Anahita Sanandaji, a doctoral candidate from Iran, is looking at ways her research can improve 3-D image segmentation, which is used in applications such as CT scans. Although automatic algorithms exist, they are not currently as accurate as a visual review by a human being, which is extremely time-consuming.
“So we are observing human experts — using videotape, eye tracking, audio recordings, and more — to see how the mind works and how their behaviors can improve the algorithms,” Sanandaji said.
From the School of Nuclear Engineering
Research by Junwei Jia, a doctoral candidate, is aimed at addressing growing public concerns about radiation contamination in the environment. Jia studied honeybee hives to create a computational model that could help determine the percentage of biota in a specific contaminated area.

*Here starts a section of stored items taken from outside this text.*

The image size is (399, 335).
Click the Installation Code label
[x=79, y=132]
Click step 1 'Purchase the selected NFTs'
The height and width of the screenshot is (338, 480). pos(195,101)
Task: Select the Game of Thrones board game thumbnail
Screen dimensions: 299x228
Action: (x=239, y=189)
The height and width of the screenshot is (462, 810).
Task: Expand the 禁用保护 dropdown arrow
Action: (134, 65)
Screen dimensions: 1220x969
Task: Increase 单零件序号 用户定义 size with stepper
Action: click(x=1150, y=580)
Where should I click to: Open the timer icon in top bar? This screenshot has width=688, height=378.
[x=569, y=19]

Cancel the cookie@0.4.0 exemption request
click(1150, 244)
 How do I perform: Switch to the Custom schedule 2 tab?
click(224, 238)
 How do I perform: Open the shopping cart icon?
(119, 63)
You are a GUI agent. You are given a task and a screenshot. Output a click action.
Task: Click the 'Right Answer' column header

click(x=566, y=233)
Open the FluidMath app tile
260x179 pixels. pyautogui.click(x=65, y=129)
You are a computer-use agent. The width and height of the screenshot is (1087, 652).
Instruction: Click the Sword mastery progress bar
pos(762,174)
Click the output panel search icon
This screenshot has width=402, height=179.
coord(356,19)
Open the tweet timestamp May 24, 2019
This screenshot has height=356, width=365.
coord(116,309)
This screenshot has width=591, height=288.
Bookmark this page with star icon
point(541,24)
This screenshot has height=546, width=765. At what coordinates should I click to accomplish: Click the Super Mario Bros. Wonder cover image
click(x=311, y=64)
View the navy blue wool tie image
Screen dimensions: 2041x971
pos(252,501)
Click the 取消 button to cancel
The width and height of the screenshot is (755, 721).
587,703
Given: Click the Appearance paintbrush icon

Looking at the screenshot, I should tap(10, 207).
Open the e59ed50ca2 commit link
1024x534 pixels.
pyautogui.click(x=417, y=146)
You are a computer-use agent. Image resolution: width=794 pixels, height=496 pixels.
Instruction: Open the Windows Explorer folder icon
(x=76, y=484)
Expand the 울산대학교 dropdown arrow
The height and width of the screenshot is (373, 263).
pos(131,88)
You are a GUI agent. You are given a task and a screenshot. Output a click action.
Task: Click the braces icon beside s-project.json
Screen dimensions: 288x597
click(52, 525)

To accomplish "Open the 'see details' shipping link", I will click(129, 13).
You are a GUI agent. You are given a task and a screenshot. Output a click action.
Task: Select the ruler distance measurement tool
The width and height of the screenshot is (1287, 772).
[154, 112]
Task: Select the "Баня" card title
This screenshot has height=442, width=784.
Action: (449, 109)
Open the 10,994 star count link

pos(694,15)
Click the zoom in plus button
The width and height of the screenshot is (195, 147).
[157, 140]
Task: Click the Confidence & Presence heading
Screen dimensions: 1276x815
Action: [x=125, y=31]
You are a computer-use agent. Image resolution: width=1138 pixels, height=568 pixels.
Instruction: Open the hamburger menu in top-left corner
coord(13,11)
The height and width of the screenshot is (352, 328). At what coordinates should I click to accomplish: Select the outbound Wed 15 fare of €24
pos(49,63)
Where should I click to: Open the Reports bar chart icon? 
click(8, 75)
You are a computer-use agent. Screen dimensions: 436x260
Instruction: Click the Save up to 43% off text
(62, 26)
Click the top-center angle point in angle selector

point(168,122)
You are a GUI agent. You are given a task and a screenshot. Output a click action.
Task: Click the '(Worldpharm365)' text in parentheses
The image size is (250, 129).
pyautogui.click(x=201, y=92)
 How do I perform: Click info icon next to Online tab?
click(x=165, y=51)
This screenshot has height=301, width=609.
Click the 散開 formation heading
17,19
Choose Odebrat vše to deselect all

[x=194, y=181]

By studying the bees’ daily movement pattern (landing on flowers, collecting pollen, going back to their hives), Jia can understand better how radiological contamination spreads throughout the environment.
“It is very efficient, because the bees go everywhere,” he said.
Honeybees and other organisms may be more sensitive to radiation than humans, so Jia’s system promises to detect radiation at lower levels. He uses the converted codes to calculate radiation absorption in humans.
Jia came to Oregon State from China because of its top-10 ranked Radiation Health Physics program and because his advisor, Kathryn Higley, is known for her ecology-related research.
Master’s student Steven Czyz is developing a system that can detect radio isotopes from nuclear explosions at extremely low concentrations. This will be useful in whether underground nuclear testing has being carried out, Czyz said.
“My design improves upon other systems,” said Czyz who came to Oregon State from Michigan and hopes to pursue a doctorate following completion of his master’s degree. “With this system, we can say without a doubt whether or not there was a nuclear detonation.”
Another distinguishing characteristic of this detection system is that it operates at room temperature, eliminating the need for cooling.